By Simon Mann
WASHINGTON: Challengers to Mitt Romney's seemingly unstoppable march to the Republican Party's presidential nomination were busy campaigning in the next states on the primary calendar as Mr Romney sailed to an easy win in Nevada's weekend caucuses.
Texas congressman Ron Paul was already in Minnesota, while the former Pennsylvania senator Rick Santorum was talking up his prospects in Colorado. Both states vote tomorrow.
Nevada runner-up Newt Gingrich was also looking ahead, revealing plans to tour Ohio, one of 10 states voting on Super Tuesday in early March, that Mr Gingrich hopes will breathe life into his campaign.

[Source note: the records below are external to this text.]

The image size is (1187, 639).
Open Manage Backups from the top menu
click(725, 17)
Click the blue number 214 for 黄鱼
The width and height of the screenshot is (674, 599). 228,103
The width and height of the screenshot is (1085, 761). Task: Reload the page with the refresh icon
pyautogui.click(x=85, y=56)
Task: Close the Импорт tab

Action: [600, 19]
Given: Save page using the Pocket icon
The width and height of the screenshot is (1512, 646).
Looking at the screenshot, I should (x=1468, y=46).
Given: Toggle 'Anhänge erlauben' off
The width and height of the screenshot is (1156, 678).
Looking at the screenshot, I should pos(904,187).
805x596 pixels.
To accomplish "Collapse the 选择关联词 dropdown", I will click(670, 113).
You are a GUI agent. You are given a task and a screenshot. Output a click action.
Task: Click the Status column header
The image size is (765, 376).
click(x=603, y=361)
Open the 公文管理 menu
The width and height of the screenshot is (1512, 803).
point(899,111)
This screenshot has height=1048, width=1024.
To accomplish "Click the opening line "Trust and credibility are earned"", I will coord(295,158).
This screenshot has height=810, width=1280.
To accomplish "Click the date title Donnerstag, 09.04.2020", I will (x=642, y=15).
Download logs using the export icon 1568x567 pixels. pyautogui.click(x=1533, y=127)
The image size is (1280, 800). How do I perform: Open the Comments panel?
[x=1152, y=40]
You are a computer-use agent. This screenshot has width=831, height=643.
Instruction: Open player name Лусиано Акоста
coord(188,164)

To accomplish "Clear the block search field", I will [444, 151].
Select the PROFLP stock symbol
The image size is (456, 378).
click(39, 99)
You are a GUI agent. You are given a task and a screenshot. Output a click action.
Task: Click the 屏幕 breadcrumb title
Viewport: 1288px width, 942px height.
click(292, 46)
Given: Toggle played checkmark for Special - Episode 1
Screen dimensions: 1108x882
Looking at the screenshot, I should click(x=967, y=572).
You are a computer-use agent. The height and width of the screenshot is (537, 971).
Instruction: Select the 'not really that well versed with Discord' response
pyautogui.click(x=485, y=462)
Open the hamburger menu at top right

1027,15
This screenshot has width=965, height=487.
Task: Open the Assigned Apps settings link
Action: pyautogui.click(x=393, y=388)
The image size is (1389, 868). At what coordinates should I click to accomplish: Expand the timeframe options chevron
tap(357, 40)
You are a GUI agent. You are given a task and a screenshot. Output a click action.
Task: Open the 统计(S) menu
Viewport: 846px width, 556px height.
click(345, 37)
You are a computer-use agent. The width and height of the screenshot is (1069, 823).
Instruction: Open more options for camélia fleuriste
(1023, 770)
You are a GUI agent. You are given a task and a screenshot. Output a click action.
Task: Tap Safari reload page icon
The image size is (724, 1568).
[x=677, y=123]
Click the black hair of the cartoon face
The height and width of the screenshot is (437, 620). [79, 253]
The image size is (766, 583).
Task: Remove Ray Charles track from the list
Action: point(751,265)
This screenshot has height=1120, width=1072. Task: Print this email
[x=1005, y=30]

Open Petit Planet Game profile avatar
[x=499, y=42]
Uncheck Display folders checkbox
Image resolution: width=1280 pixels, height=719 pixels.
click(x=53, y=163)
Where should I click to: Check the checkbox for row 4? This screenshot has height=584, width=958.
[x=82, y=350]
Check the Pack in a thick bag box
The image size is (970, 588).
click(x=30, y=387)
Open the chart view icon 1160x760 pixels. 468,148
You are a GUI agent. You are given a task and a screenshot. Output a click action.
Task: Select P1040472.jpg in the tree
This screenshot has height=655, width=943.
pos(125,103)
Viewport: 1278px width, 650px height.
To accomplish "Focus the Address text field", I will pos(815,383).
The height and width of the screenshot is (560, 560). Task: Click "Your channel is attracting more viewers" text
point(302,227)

Mr Romney, who won Nevada in the 2008 nomination race with the help of its big Mormon population, cantered to victory this time with 43 per cent of the vote, backing up last week's Florida triumph.
With the bulk of precincts counted, Mr Gingrich scored 26 per cent, followed by Dr Paul (18 per cent) and Mr Santorum (13), with Nevada apportioning its delegates to the party's August convention accordingly. The win took the former Massachusetts governor's tally to 95 - 65 ahead of Mr Gingrich, who has signalled a challenge to Florida's decision to allot all 50 of its delegates to Mr Romney in defiance of Republican rules.
Even so, the race is expected to be well over by August, rendering the challenge obsolete. A candidate needs 1144 delegates to clinch the nomination.
Nevada - where unemployment tops the country at nearly 13 per cent and house prices have halved since 2007 - looms as one of several swing states in November's presidential election, with Barack Obama's re-election chances likely resting on a pick-up in the economy.
Job figures issued on Friday were better than expected and brought the national jobless rate down to 8.3 per cent. They lifted Democrat hopes and helped send the sharemarket to its highest point since the 2008 global financial meltdown. But in his victory speech in Las Vegas, Mr Romney told supporters that he was the only candidate who could fix the President's economic failures.